> [Work task]: For this exercise, return all the data exactly as it stands.

> [Source material]:
□ □ □ □
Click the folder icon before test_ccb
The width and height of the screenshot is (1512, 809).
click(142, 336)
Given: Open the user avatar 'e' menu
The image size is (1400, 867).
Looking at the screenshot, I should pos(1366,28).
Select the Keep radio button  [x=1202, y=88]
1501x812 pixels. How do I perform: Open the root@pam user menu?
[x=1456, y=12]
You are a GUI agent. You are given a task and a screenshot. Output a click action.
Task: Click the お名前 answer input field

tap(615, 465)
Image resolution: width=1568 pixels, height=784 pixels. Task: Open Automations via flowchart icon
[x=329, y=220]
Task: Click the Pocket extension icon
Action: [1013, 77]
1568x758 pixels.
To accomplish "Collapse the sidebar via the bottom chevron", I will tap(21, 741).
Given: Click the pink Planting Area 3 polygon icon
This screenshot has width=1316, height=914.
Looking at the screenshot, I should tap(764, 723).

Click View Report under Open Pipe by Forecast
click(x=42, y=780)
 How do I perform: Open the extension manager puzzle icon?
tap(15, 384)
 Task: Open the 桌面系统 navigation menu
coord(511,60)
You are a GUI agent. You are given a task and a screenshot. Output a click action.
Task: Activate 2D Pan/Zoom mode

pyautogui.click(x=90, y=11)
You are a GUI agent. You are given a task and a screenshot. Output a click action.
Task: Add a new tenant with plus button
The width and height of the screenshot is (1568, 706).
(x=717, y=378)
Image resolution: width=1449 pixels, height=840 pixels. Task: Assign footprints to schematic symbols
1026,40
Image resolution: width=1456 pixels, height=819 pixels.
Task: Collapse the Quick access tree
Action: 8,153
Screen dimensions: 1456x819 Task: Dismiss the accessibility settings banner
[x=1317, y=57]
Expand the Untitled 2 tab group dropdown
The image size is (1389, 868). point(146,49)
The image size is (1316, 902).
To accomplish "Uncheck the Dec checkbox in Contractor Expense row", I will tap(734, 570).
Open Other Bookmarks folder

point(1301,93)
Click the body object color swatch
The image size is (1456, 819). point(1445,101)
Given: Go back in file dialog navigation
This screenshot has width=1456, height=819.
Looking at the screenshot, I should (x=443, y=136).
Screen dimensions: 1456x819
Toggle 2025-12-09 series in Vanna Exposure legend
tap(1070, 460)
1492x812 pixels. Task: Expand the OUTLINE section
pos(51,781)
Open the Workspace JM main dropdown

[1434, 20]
□ □ □ □
> [Task answer]:
Click the folder icon before test_ccb
The width and height of the screenshot is (1512, 809).
click(142, 336)
Given: Open the user avatar 'e' menu
The image size is (1400, 867).
Looking at the screenshot, I should pos(1366,28).
Select the Keep radio button  [x=1202, y=88]
1501x812 pixels. How do I perform: Open the root@pam user menu?
[x=1456, y=12]
You are a GUI agent. You are given a task and a screenshot. Output a click action.
Task: Click the お名前 answer input field

tap(615, 465)
Image resolution: width=1568 pixels, height=784 pixels. Task: Open Automations via flowchart icon
[x=329, y=220]
Task: Click the Pocket extension icon
Action: [1013, 77]
1568x758 pixels.
To accomplish "Collapse the sidebar via the bottom chevron", I will tap(21, 741).
Given: Click the pink Planting Area 3 polygon icon
This screenshot has width=1316, height=914.
Looking at the screenshot, I should tap(764, 723).

Click View Report under Open Pipe by Forecast
click(x=42, y=780)
 How do I perform: Open the extension manager puzzle icon?
tap(15, 384)
 Task: Open the 桌面系统 navigation menu
coord(511,60)
You are a GUI agent. You are given a task and a screenshot. Output a click action.
Task: Activate 2D Pan/Zoom mode

pyautogui.click(x=90, y=11)
You are a GUI agent. You are given a task and a screenshot. Output a click action.
Task: Add a new tenant with plus button
The width and height of the screenshot is (1568, 706).
(x=717, y=378)
Image resolution: width=1449 pixels, height=840 pixels. Task: Assign footprints to schematic symbols
1026,40
Image resolution: width=1456 pixels, height=819 pixels.
Task: Collapse the Quick access tree
Action: 8,153
Screen dimensions: 1456x819 Task: Dismiss the accessibility settings banner
[x=1317, y=57]
Expand the Untitled 2 tab group dropdown
The image size is (1389, 868). point(146,49)
The image size is (1316, 902).
To accomplish "Uncheck the Dec checkbox in Contractor Expense row", I will tap(734, 570).
Open Other Bookmarks folder

point(1301,93)
Click the body object color swatch
The image size is (1456, 819). point(1445,101)
Given: Go back in file dialog navigation
This screenshot has width=1456, height=819.
Looking at the screenshot, I should (x=443, y=136).
Screen dimensions: 1456x819
Toggle 2025-12-09 series in Vanna Exposure legend
tap(1070, 460)
1492x812 pixels. Task: Expand the OUTLINE section
pos(51,781)
Open the Workspace JM main dropdown

[1434, 20]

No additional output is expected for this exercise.